Those are good words for the last few days. It feels like I’ve been one step behind this last week, in no small part because of a head cold that continues to linger despite my insistence that it leave me alone. The fogginess it brought about has left me sluggish, mentally and physically, to the point that today seems to be the first time I’ve really woken up in the last five days. Energy and creativity sapped, hours blurring together, the simplest activities somehow infinitely more difficult. And now here we are, one week closer to departure and only one box closer to moving out.
So, I suppose I could add overanxious to my list of words.
Our year in Korea has gone so fast. When I think about it, it seems like we really just arrived. My memories of our first months here are so vivid right now that it feels as if winter, spring and summer never happened and instead fall has been playing in a loop while time disappears.
Yet, knowing our days are numbered, I’ve begun to look at everything differently, wondering if it is the last time I will see, do, taste, hear something, perhaps for the rest of my life. Emotionally, such thoughts are a bit overwhelming and are overloading my senses as I try to take it all in as intensely as possible.
Each night I return to our apartment I am equally as overwhelmed, though perhaps in a less emotional way and in a more panic-stricken way. That magical ‘some day’ upon which we pegged doing so many things has finally arrived and the things to do are beginning to pile up.

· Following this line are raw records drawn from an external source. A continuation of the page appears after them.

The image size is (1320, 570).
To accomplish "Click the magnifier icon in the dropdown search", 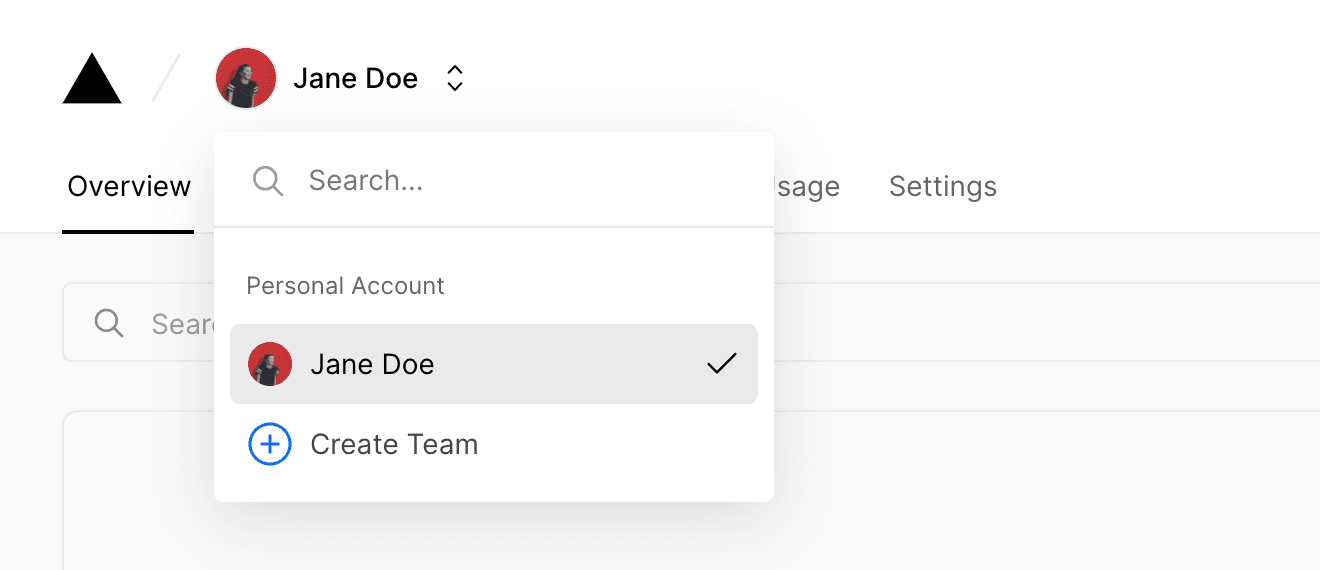I will point(268,181).
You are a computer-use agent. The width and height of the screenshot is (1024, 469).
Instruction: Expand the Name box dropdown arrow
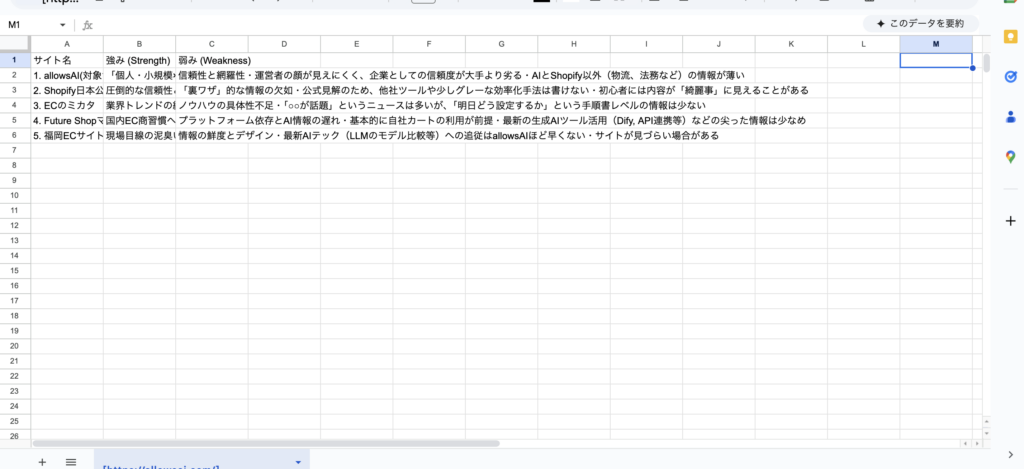pyautogui.click(x=63, y=24)
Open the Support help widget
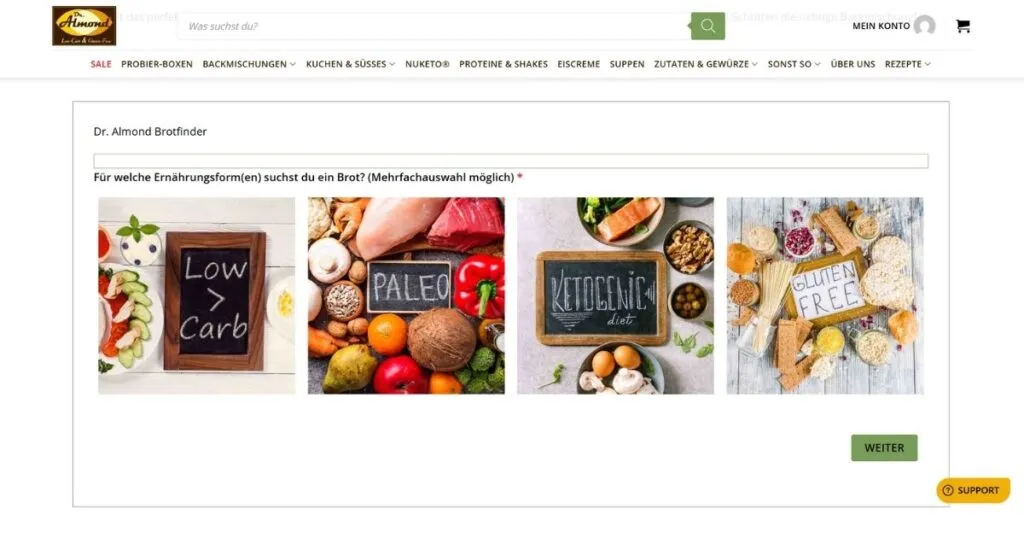This screenshot has width=1024, height=538. (973, 490)
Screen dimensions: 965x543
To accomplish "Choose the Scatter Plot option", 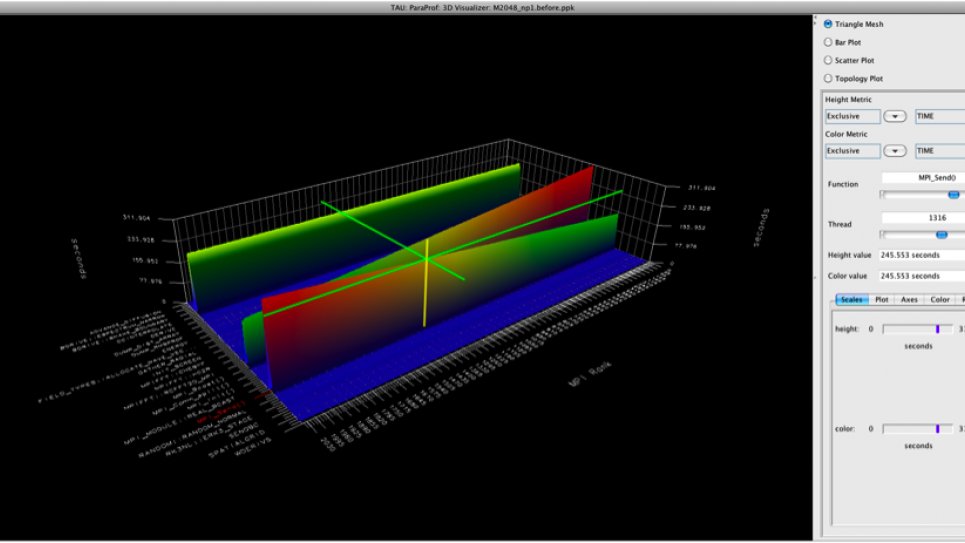I will pyautogui.click(x=828, y=60).
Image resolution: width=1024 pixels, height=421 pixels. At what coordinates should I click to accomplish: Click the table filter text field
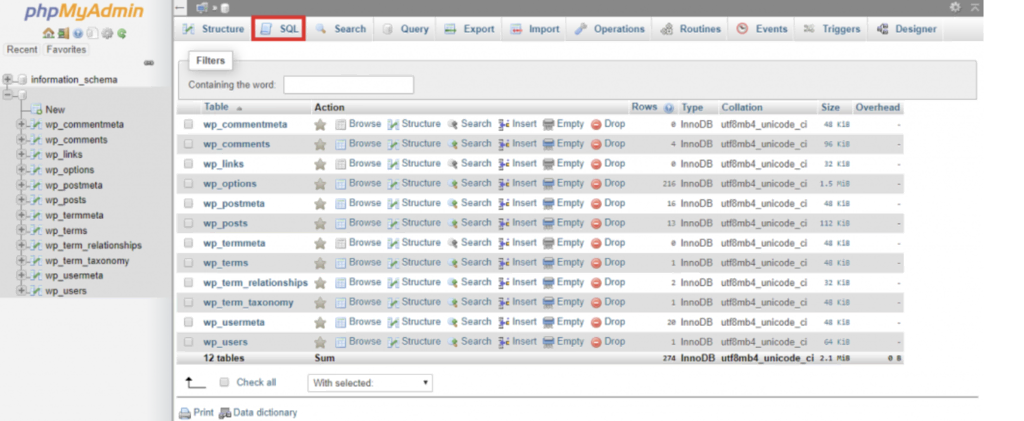tap(348, 85)
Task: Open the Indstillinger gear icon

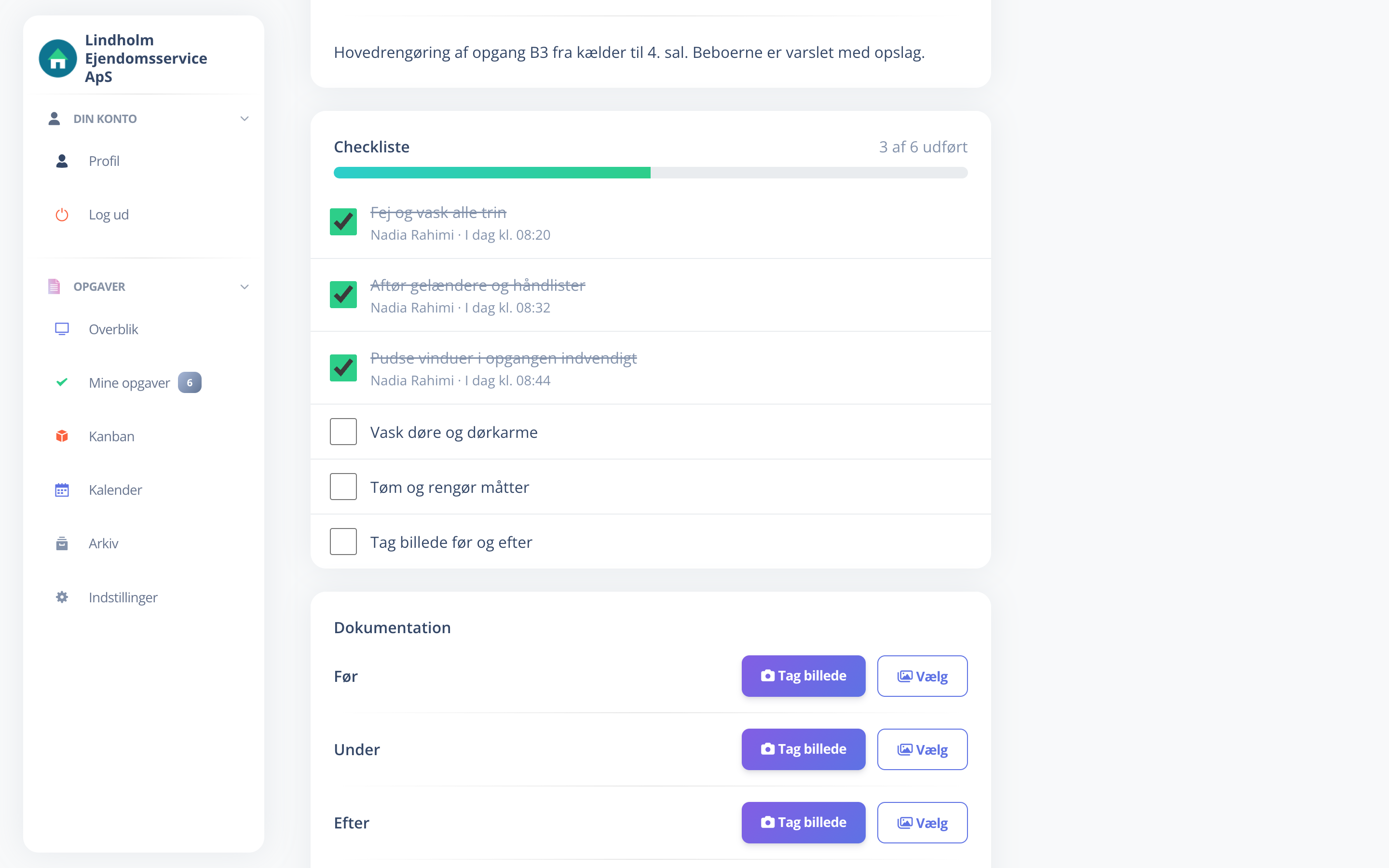Action: 62,597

Our apartment, our first home together, has to be backed into boxes, our unnecessary items sold or given away, and our rooms prepared for their new occupants. All the while, the tidal wave of change is growing nearer, the first waves tickling my toes before my whole body becomes drenched and is carried away to a new chapter in life.
None of it seems quite real.
And so, I’m trying to think clearly and calmly, one thing at a time. One step by one step.